MIT is hoping to change that with its Virtual Image Synthesis and Transformation for Autonomy (VISTA) system.
The system uses only a small dataset – captured by humans driving on a road – to synthesize a practically infinite number of new viewpoints from trajectories that the vehicle could take in the real world.
The controller is rewarded for the distance it travels without crashing, so it must learn by itself how to reach a destination safely.
In doing so, the vehicle learns to safely navigate any situation it encounters, including regaining control after swerving between lanes or recovering from near-crashes.
In tests, a controller trained within the VISTA simulator safely was able to be safely deployed onto a full-scale driverless car and to navigate through previously unseen streets.

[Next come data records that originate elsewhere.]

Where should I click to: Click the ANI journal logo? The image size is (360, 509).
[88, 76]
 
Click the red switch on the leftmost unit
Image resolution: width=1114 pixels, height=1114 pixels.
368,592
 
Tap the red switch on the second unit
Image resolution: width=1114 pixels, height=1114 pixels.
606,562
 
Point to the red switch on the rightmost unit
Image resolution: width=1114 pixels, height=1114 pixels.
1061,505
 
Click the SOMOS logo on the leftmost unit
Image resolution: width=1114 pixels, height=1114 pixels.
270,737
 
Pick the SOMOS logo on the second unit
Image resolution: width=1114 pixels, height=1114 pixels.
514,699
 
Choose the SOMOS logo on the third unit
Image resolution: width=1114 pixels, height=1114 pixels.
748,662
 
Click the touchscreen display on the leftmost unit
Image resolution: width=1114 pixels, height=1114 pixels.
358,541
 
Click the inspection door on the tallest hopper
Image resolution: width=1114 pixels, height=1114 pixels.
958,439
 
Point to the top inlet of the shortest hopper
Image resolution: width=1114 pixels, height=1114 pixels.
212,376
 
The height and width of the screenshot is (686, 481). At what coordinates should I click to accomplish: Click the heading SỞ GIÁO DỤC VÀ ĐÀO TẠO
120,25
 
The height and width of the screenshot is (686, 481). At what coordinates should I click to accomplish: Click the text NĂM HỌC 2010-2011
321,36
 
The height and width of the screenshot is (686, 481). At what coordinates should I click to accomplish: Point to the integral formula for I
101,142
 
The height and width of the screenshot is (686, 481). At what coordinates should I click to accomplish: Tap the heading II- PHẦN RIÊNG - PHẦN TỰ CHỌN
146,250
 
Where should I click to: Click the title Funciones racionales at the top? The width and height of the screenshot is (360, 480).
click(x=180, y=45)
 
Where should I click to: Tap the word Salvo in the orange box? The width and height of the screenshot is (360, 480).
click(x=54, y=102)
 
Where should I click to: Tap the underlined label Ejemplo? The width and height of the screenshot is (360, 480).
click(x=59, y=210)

In positioning the car at off-road orientations that mimicked various near-crash situations, the controller was also able to successfully recover the car back into a safe driving trajectory within a few seconds.
“It’s tough to collect data in these edge cases that humans don’t experience on the road,” says first author and MIT CSAIL PhD student Alexander Amini.
“In our simulation, however, control systems can experience those situations, learn for themselves to recover from them, and remain robust when deployed onto vehicles in the real world.”
Going forward, the scientists are hoping to simulate all types of road conditions from a single driving trajectory, such as night and day, and sunny and rainy weather.